Starting a business with your family

Family Ties
Interview with Margaret Wong and her sister Suzy Wong
80 Riverside Café (expected open January 2013)
Interview with Jeff Yoskowitz and Kathryn Gordon

Kathryn:  Hi Suzy, Hi Margaret. This space is so open and airy, and with the plants and the overhead fans it reminds me of a stage-set for a Cuban café.  How did you find this space, and what are you planning to do here?




Suzy:  We’re sitting in the hotel lounge area and this is where we will set up our cafe. We are located at the corner of 80th St. and Riverside Drive in a Landmark building hotel. There are no cafes along Riverside Drive and there are 120 rooms in the hotel.

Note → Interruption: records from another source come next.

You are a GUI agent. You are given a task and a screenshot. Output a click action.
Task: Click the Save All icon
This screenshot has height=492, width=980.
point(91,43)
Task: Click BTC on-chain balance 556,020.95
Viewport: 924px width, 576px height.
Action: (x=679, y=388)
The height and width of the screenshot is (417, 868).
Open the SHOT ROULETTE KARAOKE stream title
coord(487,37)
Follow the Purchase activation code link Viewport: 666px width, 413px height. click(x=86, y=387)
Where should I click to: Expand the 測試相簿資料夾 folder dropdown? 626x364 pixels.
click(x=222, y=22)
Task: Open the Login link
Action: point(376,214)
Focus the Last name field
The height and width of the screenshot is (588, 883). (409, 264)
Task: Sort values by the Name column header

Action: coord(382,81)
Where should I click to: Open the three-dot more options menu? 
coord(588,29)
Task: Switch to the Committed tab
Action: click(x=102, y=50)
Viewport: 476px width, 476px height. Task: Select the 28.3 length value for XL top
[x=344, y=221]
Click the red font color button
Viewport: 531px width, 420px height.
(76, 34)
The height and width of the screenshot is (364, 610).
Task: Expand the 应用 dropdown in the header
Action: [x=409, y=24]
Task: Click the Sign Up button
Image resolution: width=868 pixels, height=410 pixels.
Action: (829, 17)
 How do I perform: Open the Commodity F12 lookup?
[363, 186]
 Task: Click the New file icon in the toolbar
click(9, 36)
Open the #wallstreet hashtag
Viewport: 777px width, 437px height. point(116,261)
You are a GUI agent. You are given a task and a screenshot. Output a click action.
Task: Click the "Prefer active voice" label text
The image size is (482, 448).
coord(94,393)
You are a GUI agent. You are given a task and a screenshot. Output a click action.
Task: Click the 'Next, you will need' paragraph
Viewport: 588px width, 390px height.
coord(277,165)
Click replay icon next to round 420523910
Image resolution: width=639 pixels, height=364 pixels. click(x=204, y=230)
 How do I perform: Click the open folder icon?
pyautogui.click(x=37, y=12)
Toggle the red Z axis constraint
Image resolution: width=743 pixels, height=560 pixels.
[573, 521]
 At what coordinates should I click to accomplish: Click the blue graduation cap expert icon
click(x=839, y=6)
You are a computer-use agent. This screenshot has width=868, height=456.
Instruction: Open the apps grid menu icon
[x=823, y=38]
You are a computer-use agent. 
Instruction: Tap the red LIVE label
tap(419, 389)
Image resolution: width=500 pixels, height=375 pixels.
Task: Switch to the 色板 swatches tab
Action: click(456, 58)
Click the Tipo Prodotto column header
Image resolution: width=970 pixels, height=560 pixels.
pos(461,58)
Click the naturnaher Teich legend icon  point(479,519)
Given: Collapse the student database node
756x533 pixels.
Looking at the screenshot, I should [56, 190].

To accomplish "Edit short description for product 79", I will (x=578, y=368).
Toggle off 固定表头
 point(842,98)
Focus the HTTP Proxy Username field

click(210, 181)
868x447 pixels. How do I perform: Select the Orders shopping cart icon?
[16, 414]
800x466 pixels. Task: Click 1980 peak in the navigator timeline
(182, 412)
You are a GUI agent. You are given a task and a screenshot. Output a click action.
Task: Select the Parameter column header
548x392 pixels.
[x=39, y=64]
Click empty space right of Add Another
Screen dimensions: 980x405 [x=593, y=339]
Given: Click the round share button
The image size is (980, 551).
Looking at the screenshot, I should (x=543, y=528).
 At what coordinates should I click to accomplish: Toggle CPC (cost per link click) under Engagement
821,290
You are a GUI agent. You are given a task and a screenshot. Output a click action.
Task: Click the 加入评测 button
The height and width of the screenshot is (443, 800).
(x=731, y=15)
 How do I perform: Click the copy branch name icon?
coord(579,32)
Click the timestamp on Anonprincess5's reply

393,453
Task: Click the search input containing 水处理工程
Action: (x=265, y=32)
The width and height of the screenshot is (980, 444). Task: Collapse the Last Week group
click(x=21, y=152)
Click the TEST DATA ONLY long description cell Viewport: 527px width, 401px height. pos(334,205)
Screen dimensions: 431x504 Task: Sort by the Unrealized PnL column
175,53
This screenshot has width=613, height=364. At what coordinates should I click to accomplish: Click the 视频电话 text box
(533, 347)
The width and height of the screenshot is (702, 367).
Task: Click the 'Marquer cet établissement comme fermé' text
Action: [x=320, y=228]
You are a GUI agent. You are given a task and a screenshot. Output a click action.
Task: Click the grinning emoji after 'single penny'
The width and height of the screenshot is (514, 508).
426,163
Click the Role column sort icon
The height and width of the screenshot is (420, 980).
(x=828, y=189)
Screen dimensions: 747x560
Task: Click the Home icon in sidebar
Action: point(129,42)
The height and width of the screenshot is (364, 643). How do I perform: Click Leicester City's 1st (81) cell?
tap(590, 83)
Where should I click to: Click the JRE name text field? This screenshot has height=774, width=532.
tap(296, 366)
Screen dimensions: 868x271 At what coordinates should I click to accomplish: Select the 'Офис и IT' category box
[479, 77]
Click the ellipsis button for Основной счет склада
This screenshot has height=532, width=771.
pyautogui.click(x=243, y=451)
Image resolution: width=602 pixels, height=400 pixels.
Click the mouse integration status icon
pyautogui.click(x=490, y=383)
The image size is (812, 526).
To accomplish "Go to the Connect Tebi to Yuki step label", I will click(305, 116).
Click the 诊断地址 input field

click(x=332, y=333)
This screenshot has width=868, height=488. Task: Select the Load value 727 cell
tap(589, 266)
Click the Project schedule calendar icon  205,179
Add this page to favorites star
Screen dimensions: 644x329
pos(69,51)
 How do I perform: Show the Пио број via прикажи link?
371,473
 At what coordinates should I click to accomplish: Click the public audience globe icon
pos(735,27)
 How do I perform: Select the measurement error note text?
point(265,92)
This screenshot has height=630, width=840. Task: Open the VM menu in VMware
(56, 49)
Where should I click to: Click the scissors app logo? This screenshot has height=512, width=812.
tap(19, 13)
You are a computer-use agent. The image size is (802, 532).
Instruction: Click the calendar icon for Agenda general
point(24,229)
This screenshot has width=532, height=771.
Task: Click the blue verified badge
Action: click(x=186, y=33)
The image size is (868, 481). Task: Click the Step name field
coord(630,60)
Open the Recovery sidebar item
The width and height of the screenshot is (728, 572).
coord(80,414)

Hotel guests have to walk 2 blocks to Broadway if they want coffee and breakfast in the morning. Based on a survey I conducted of guests staying at this hotel and based on the overwhelming positive response of guests wanting a cafe on premises, we’ve decided to open a breakfast café here. The owner is a very dear friend of mine. He wanted to have a restaurant/outdoor cafe here many years ago but it was very difficult in the past to get the Landmark Preservation Committee to approve an outdoor cafe. We are in a sense fulfilling the owner's dream - many years later.

Jeff:  Landmark status is difficult to work around.  How are you managing that?

Margaret:  We’ve used the hotel’s architect, because there are very few landmark specialist architects.  He has now obtained permission from the NYC Landmarks Preservation Committee for us to create a new door opening facing the park.  That will allow us access to neighborhood foot traffic, in addition to hotel guests.  We’re hoping to attract customers throughout the day, then transition to light lunches and finally to afternoon snacks and treats as mothers and nannies take kids to the park after school.
  
Kathryn:  So Margaret, we know you from when you were a Chef Instructor at the Institute of Culinary Education (ICE).  Obviously, you’ll be managing the kitchen.  Suzy, what’s going to be your position?

Suzy:  I'm the day-to-day manager. Once the cafe opens I will be front of the house and barista/counter person.  

Jeff:  Margaret, what’s it like to work so closely with your sister?

Margaret:  Well actually, there are 2 more siblings involved!  My other sister will be in charge of the Café’s aesthetics and when we open she will be doing the sandwiches and wraps for lunch.  

My brother Simon, who is a architect, will be in charge of the inside renovations (and the hotel architect is working in conjunction with him for the outside modifications under the landmark rules).  There is also a pre-existing bathroom that we will spruce up and are sharing with the hotel.

Kathryn:  Wow, that’s an amazing group of resources to be able to draw upon. So where will the kitchen that your brother is designing be located?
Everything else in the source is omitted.